-- MATERIAL FOR THIS TASK start --
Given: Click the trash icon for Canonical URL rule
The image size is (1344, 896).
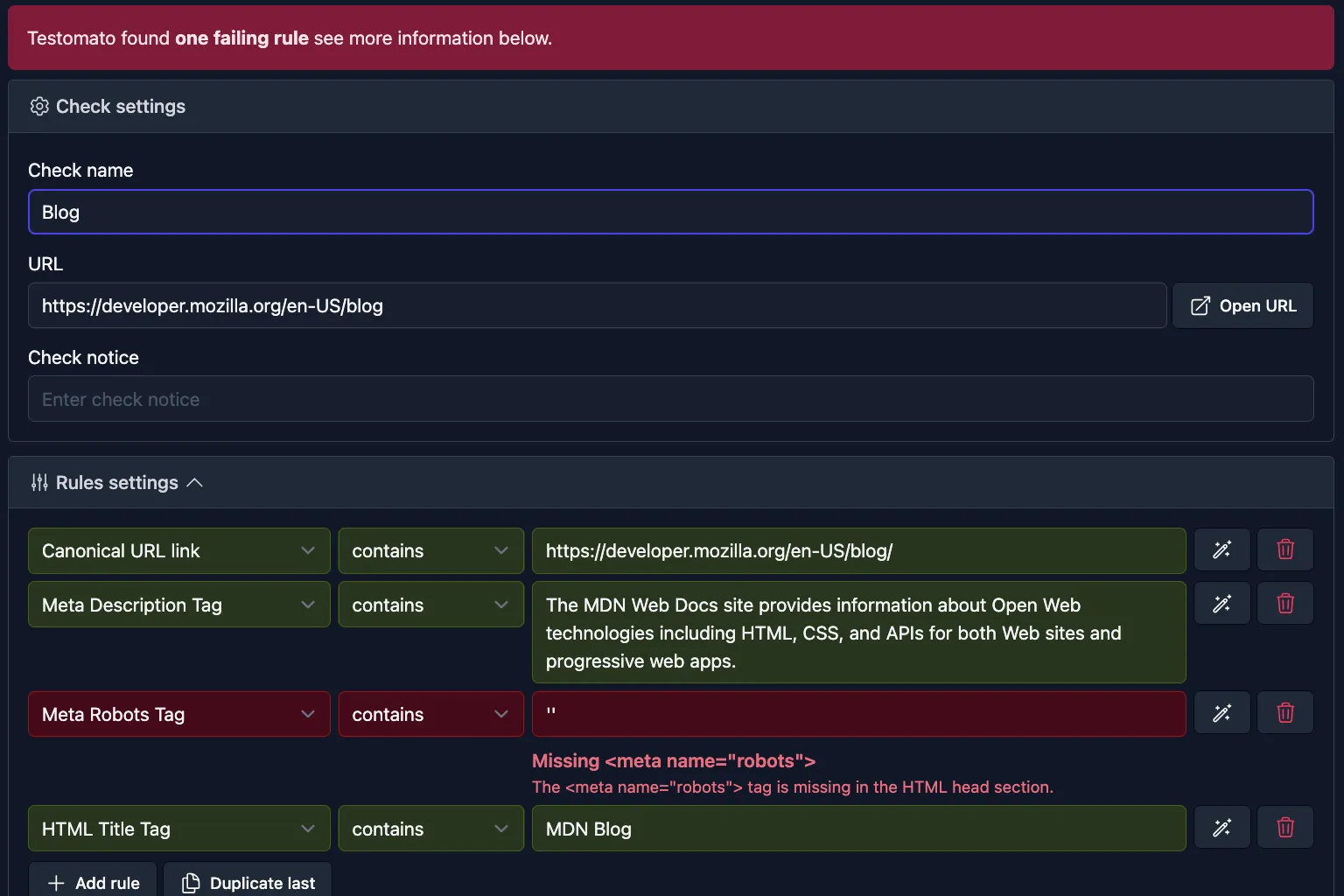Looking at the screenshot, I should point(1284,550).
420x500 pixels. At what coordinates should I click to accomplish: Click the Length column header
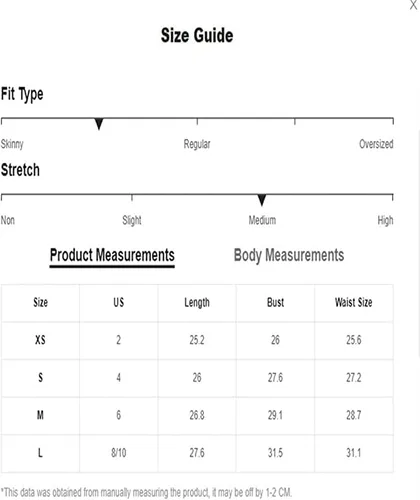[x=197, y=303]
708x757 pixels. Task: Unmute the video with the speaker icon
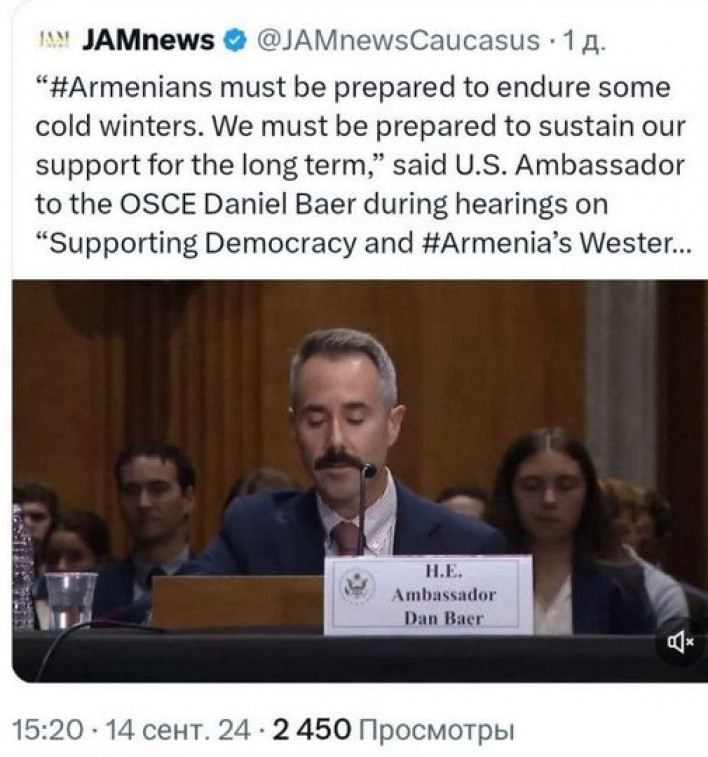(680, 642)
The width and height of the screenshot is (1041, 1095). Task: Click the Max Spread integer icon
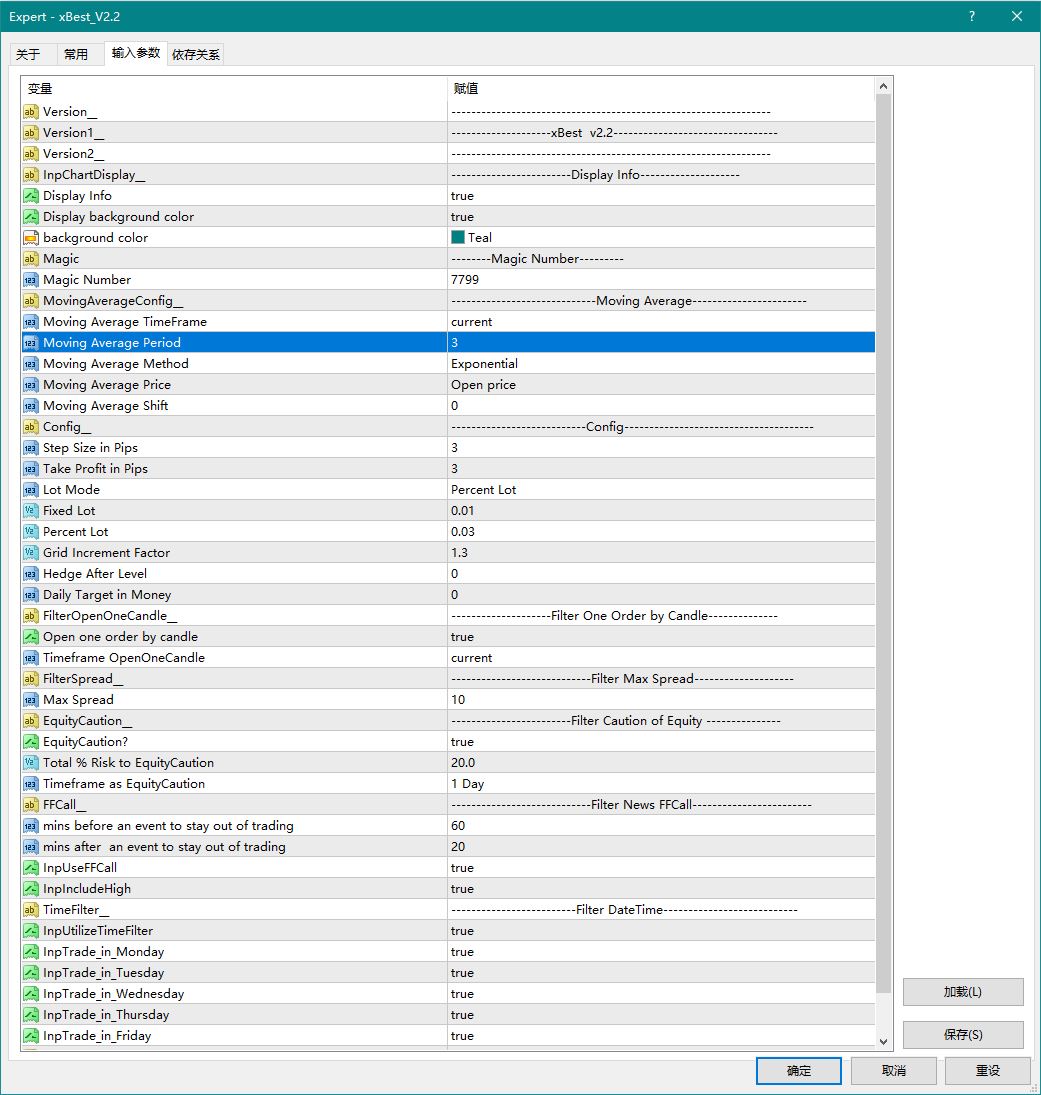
-- MATERIAL FOR THIS TASK end --
-- MATERIAL FOR THIS TASK start --
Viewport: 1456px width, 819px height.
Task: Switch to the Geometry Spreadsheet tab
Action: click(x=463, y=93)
-- MATERIAL FOR THIS TASK end --
GOAL:
Locate every line in the listing above that contains the string "width" with matching case, and copy each of those lines.

ANSWER TO THE EXERCISE:
The width and height of the screenshot is (1041, 1095). Task: Click the Max Spread integer icon
Viewport: 1456px width, 819px height.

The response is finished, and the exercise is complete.